As chair of that session, I had lots of time to reflect. A sort of collage of global outrage against heinous behavior began to form in my head. I wondered: What really was the APS response when Germany invaded Poland in 1939? (A speaker had asked that question at the Ukraine session; no answer was given.) Why does it take the invasion of a sovereign country to mobilize a nation against brutality? What about Chile during the Pinochet era? What about George Floyd? Would someone begin a March Meeting talk decrying the Minneapolis police department? I remember the pushback I received when Michael Weissman and I suggested that APS consider police brutality in deciding where to host its meetings, a proposal the society eventually accepted. A common objection at the time was that physics should not be political. Well, it seems that Ukraine has changed that. A quote by Minnesota congresswoman Ilhan Omar replayed in my head: “I hope that we seize this moment to really start enacting policies that treat all people who are fleeing war and devastation the same way that we are treating Ukrainians at this moment.”

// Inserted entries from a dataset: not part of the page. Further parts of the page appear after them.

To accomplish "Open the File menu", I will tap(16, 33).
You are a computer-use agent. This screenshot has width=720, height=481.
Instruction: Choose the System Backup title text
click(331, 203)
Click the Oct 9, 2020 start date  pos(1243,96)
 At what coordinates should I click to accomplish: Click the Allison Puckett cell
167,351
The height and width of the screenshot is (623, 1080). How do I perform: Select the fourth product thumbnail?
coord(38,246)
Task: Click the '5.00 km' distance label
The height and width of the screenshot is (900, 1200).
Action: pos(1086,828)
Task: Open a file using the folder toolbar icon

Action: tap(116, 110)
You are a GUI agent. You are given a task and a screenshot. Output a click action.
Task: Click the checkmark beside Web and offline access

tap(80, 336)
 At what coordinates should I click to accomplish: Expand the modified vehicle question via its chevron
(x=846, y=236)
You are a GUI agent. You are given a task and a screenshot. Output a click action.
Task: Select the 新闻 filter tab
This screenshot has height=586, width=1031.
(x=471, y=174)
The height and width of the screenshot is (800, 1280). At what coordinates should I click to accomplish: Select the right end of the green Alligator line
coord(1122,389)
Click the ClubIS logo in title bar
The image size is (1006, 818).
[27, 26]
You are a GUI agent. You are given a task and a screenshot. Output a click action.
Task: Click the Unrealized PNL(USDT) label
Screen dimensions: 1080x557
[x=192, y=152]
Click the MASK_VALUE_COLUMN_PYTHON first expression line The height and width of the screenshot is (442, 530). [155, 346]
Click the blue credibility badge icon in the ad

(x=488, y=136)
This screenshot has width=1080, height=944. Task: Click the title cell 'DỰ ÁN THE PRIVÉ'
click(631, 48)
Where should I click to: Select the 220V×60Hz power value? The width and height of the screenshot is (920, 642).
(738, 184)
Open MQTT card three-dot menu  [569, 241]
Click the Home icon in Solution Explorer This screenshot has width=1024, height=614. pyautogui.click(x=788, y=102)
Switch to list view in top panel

Perhaps the perception that physics is politically and socially neutral should be reexamined. Certainly one of its most successful practitioners, Albert Einstein, understood the full social and political impact of physics in terms of where it is practiced (he was forced to leave Nazi Germany) and who is allowed to practice it. To address the latter, he lectured at historically Black colleges and universities and wrote extensively about race relations in the US—a second theme that swirled about in pockets at the March Meeting.
I happened upon a session called “Is physics colorblind?” that focused on challenges faced by physicists of color and how to be an antiracist in physics. Later in the meeting, I was asked by an executive committee member in APS’s condensed-matter division for my opinion on the recent Physical Review Physics Education Research paper “Observing whiteness in introductory physics: A case study.” Basing the paper in part on the observation of an instructor leading three students through an introductory-level heat-capacity experiment, the authors conclude that traditional interactions in physics classes can be made sense of only in terms of “whiteness as a social organization.” I find that conclusion objectionable primarily because previous scholars (for example, Michel Foucault and Jacques Derrida) have shown that hierarchical structures, like the one in the classroom, can lead to marginalization without any appeal to whiteness. Still, it is notable that a paper about institutional racism in physics was widely discussed by the meeting’s attendees.
Indeed, my meeting experience had little to do with physics. I was pleased to see that three of the speakers in the session I chaired cited a paper I always thought was underappreciated in the condensed-matter community, “Conformality lost” by David Kaplan and colleagues. In it, the authors show that numerous examples abound in both relativistic and nonrelativistic field theory in which a UV and an IR fixed point merge. Perhaps the same was going on in this meeting: a collision of two worlds we normally perceive as separate that had become irreparably entangled. In such a real-world meshing, more than conformality is lost.
Philip Phillips is a theoretical physicist at the University of Illinois at Urbana-Champaign.